Une barrière de glace se forme là où le toit est plus froid
La chaleur qui s'échappe par la toiture fait fondre la neige en partie haute. L'eau descend, atteint la rive du toit — qui elle, reste froide — et y regèle. La digue grossit à chaque cycle, et l'eau qui s'accumule derrière finit par chercher un chemin sous le revêtement.
Ce qui se voit à l'intérieur
Une auréole au plafond près d'un mur extérieur, une trace d'eau au haut d'un cadre de fenêtre, de la peinture qui cloque : le dégât apparaît souvent loin du point d'entrée réel. C'est pour ça qu'on traite la rive de toit plutôt que la tache.
Le retrait sans casser le revêtement
Une barrière de glace ne se pioche pas. Le retrait se fait progressivement, en dégageant d'abord la neige en amont pour couper l'alimentation en eau, puis en libérant la rive.
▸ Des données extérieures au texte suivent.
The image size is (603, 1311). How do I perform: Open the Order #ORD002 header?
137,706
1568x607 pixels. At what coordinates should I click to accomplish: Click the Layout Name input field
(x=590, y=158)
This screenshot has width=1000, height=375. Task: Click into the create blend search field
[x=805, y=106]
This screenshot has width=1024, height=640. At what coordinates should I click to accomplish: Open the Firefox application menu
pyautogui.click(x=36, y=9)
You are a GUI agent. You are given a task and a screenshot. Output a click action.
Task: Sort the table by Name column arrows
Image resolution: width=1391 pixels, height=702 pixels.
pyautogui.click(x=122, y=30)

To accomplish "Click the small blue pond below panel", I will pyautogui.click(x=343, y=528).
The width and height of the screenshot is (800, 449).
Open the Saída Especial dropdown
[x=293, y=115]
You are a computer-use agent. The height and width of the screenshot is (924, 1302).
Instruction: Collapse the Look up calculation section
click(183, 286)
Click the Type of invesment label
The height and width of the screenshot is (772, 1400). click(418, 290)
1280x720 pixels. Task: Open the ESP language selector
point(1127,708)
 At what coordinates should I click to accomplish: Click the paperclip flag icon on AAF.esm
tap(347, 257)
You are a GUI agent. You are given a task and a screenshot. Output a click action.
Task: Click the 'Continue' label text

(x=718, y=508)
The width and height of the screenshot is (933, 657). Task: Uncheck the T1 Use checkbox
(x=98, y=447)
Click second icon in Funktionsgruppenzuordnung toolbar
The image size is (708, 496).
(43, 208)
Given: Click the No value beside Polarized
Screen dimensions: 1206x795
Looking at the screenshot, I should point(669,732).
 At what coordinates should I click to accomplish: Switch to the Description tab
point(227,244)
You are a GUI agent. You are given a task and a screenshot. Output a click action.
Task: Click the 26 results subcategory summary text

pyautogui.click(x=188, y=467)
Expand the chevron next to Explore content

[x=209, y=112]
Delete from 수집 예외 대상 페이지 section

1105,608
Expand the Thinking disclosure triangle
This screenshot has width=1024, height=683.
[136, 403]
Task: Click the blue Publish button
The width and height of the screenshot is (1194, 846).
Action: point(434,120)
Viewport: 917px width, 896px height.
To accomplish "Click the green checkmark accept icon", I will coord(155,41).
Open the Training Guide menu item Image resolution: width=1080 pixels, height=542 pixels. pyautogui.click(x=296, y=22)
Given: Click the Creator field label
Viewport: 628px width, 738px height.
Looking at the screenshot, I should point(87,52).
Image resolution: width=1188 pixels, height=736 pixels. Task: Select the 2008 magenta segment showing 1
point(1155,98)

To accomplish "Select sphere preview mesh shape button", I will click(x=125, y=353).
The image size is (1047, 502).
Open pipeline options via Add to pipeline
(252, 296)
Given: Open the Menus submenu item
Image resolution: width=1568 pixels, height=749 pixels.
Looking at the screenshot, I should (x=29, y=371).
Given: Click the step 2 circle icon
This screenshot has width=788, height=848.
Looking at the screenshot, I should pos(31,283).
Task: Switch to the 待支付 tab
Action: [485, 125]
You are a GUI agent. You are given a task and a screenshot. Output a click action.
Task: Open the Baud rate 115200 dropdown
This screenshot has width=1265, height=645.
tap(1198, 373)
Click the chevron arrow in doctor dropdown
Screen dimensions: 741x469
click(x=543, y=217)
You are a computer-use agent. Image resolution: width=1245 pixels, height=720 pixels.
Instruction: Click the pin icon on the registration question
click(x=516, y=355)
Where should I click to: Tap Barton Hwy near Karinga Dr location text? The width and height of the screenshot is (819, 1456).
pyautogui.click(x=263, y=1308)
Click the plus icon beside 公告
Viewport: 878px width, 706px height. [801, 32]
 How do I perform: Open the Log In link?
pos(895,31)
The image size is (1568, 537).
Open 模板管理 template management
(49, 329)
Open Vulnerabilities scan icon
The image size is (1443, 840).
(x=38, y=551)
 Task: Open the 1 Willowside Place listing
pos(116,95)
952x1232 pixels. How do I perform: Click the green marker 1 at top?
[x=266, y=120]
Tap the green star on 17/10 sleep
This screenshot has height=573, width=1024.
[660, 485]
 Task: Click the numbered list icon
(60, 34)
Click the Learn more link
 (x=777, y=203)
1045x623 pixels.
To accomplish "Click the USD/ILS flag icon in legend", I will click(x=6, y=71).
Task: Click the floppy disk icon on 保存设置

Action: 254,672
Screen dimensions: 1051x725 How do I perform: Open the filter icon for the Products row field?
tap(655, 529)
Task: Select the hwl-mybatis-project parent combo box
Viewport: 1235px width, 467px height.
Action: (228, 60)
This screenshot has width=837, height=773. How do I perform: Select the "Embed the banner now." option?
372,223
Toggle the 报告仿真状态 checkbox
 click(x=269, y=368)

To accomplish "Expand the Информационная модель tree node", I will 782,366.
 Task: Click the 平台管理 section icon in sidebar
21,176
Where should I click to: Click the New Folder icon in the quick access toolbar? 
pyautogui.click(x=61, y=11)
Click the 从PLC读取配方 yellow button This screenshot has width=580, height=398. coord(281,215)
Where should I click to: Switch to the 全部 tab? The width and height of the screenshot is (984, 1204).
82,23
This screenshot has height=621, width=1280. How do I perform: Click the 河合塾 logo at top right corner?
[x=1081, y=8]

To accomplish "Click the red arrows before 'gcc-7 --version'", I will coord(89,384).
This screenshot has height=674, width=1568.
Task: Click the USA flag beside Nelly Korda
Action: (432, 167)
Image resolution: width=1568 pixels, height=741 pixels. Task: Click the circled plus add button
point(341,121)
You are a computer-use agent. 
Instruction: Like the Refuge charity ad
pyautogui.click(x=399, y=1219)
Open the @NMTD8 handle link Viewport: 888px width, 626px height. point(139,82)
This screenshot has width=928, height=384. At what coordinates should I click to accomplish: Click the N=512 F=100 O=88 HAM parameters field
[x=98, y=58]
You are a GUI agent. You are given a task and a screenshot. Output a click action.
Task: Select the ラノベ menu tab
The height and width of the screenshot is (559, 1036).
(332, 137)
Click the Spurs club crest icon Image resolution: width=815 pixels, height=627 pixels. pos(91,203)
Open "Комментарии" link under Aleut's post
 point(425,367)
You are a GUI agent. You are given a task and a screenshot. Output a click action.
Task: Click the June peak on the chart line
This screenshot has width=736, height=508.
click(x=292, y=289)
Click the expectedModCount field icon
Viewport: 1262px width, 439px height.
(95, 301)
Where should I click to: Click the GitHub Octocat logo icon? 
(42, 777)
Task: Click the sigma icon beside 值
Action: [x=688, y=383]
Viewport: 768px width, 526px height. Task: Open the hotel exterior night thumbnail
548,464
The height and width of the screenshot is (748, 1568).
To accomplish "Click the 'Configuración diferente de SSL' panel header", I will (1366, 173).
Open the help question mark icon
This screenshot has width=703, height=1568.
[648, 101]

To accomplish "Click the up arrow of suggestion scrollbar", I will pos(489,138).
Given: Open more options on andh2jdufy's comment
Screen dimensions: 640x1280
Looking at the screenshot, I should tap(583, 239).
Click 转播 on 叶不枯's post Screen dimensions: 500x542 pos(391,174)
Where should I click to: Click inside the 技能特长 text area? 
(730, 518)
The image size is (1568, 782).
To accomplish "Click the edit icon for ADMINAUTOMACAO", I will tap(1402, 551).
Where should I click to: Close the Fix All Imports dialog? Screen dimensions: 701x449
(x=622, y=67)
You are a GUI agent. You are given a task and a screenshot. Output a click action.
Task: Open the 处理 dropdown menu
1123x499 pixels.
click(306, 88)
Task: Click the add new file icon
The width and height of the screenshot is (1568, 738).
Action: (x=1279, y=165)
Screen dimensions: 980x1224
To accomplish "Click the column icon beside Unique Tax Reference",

Les gouttières et les bardeaux ne pardonnent pas les outils tranchants par temps froid.
Le problème revient s'il n'est traité qu'en surface
Retirer la glace règle l'urgence. Mais une digue qui se reforme chaque année pointe presque toujours vers de la chaleur qui s'échappe ou de la ventilation de comble insuffisante — un point à faire évaluer hors saison.